Investors were closely monitoring closely how Duterte will use martial law to fight the long-running extremist problem in the south, analysts said. BPI Securities research head Haj Narvaez told Cathy Yang on ANC's Market Edge that the incident caused uncertainties that had investors making more conservative decisions. Narvaez projected "some downward pressure" in the next 1 to 2 weeks and said that investors will assess if the situation in Mindanao can be controlled. Tycoon and philanthropist Washington SyCip said the President cutting short a foreign visit due to security worries was "not the publicity that we need. I think worldwide, the word martial law is not the best thing."

Amid fighting in Marawi and fears of martial law, numerous overseas tourists cancelled hotel and resort bookings in the Visayas region.

==Actions by the government==
===Armed Forces of the Philippines directive===
The Department of National Defense issued a guidance to the Armed Forces of the Philippines and its attached bureaus regarding the proper implementation of martial law in Mindanao.
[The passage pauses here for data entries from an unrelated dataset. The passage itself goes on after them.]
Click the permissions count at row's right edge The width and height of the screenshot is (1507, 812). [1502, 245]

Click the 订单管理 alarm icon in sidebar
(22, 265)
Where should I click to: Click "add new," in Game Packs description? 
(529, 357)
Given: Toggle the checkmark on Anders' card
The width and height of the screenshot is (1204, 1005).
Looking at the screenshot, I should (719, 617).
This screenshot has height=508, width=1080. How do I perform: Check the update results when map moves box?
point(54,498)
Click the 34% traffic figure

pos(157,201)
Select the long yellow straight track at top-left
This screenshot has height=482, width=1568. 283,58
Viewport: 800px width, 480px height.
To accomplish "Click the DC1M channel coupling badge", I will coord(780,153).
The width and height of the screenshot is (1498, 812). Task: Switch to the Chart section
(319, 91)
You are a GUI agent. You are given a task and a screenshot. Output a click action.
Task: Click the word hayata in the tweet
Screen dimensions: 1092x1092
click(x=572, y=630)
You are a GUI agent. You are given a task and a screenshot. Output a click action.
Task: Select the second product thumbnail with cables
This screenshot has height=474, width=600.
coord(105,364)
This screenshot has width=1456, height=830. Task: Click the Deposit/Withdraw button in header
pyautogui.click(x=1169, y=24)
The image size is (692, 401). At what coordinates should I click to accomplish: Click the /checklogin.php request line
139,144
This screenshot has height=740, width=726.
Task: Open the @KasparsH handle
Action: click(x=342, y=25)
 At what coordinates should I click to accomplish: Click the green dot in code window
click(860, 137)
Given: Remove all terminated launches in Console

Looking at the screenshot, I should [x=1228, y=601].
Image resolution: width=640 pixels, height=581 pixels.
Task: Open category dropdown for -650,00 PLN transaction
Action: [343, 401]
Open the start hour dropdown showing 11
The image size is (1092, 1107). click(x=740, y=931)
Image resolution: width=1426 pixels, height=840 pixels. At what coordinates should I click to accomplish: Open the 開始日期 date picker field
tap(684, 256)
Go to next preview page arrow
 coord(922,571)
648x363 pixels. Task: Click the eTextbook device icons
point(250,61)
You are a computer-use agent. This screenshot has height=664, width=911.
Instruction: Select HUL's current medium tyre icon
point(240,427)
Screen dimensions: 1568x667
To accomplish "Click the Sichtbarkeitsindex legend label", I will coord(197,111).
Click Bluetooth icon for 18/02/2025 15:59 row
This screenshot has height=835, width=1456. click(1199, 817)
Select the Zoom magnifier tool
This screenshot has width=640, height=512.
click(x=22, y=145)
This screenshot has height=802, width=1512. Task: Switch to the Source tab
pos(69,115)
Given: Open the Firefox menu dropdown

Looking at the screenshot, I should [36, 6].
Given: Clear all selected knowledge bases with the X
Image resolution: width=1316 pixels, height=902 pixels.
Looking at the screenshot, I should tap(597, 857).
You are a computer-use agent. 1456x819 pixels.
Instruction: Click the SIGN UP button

The memorandum states:

Please be guided that the declaration of Martial Law in the island of Mindanao does not suspend the operation of the Constitution, nor supplement the functioning of the Philippine judicial and legislative assemblies, nor authorize the conferment of jurisdiction on military courts and agencies over civilian where civil courts are able to function, nor automatically suspend the privilege of the writ of habeas corpus.

In this connection, the AFP and all bureaus and agencies of this Department are hereby enjoined that the rule of law and human rights should prevail in the place or part of the Philippines where the Martial Law was declared and effective.

Any arrest, search and seizure executed or implemented in the area or place where Martial Law is effective, including the filing of charges, should comply with the Revised Rules of Court and applicable jurisprudence.

DND bureaus and agencies involved in humanitarian activities are hereby enjoined to institute appropriate action on those affected and displaced persons by providing adequate assistance in coordination with other government agencies.

===Government roundups in Davao City===
On May 25, 2017, after authorities received information on the presence of unidentified and suspicious-looking persons, around 250 individuals have been rounded up in the barangays of Bucana and Mini-Forest in Davao City as "persons of interest" for not being able to present proof of identification. According to Davao City Police Office Senior Supt. Alexander Tagum, they were at DPCO headquarters to undergo "a verification process" and were not under arrest. He said their operation is part of their efforts to prevent the entry of terrorists in one of Mindanao's biggest cities.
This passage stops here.